Feinschliff für das Haus der Gmünder Zeitgeschichte. Letzte Arbeiten: Historisches Gebäude lässt ab 11. Mai in die Geschichte von Gmünd/Velenice blicken.

Von Markus Lohninger. Erstellt am 26. April 2019 (04:01)
Markus Lohninger
Fiebern der Fertigstellung des Hauses der Gmünder Zeitgeschichte beim Lagertor entgegen: Harald Winkler, Vizebürgermeister Hubert Hauer, Bürgermeisterin Helga Rosenmayer, Stadtrat Alexander Berger, Manfred Dacho, Stadtrat Jürgen Trsek und Franz Drach (von links).

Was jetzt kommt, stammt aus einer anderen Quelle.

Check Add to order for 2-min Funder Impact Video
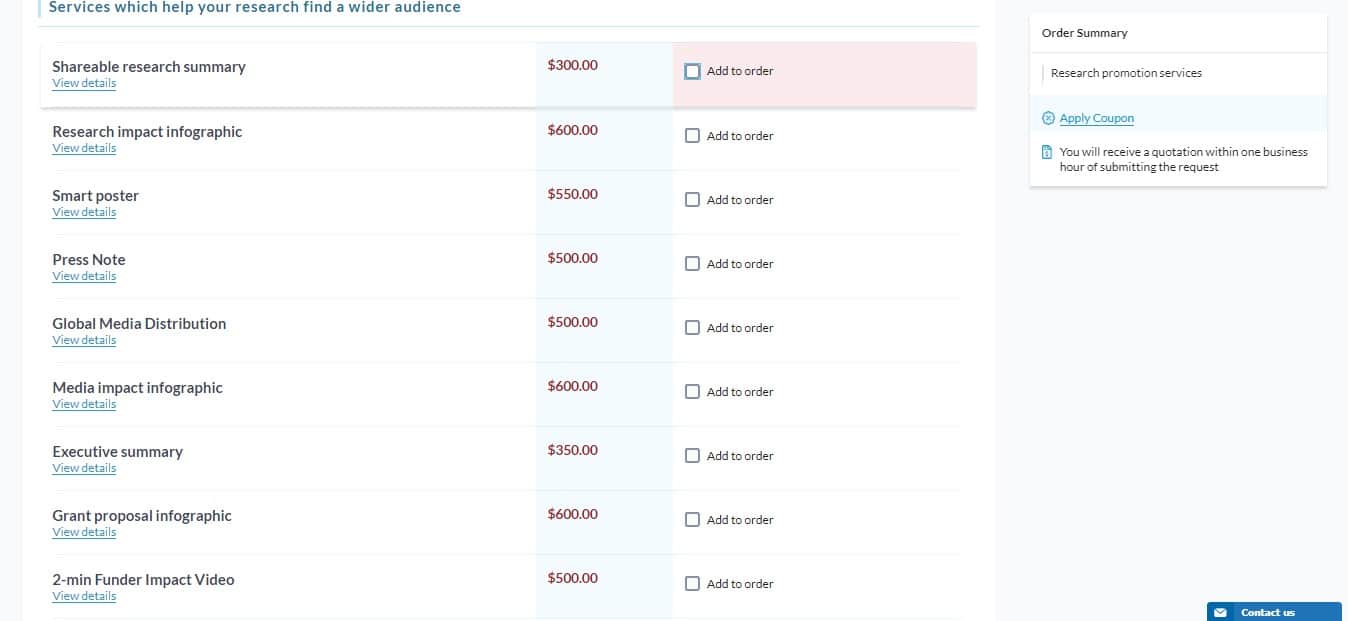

Wie die Zeit vergeht… Fünf Jahre ist es her, als bei den Arbeiten zur Ausstellung über hundert Jahre Flüchtlingslager und hundert Jahre Gmünder Neustadt die Idee für ein fixes „Lagermuseum“ entstand. Wie die Zeit in Gmünd verging, das wird schon bald das „Haus der Gmünder Zeitgeschichte“ zeigen – es spannt den Bogen wesentlich über die Lagerzeit hinaus und lässt zugleich neues Leben in eine zentrale Stelle des einstigen Lagers einkehren.

Einst Auskunftsstelle, künftig Auskunftsstelle. Wenn das Erdgeschoß im Gebäude rechts des Lagertors am 11. Mai um 10 Uhr durch Landesrat Ludwig Schleritzko seiner neuen Bestimmung übergeben wird, dann soll sich ein Kreis schließen. „Einst war es die ‚Auskunftsstelle‘ für Neuankommende im Flüchtlingslager, künftig wird es eine Auskunftsstelle über die Gmünder Geschichte sein“, sagt der Gemeindebedienstete und Stadthistoriker Harald Winkler, der sich gemeinsam mit den Historikern Franz Drach und Manfred Dacho intensiv in die Erarbeitung des Museumkonzeptes eingebracht hat: „Das Haus wird sinnvoll genutzt und wird in seiner neuen Funktion auch ein großer Beitrag zum Erhalt bzw. zur Aufwertung des Ortsbildes.“

150 m² gestaltete Tapete, 90 Minuten Videomaterial. Am und im Gebäude blieb bis auf den Kern kaum ein Stein auf dem anderen. Die baulichen Maßnahmen mit Kosten von etwa 200.000 Euro (vier Fünftel davon sind aus „Leader“-Mitteln gefördert) betrafen Außenflächen genauso wie Fassade, Fenster und Eingangsbereich, Sanitärräume und natürlich die 100 m² große Ausstellungsfläche, in der ein Gangsystem mit Zwischenwänden den Platz optimal ausnützt.
150 m² Wandfläche konnten dabei gestaltet werden, die Tapeten dazu werden in den nächsten Tagen geklebt – die etwa 25.000 Euro, die die inhaltliche Aufbereitung kostet, werden dank EU zur Gänze gefördert.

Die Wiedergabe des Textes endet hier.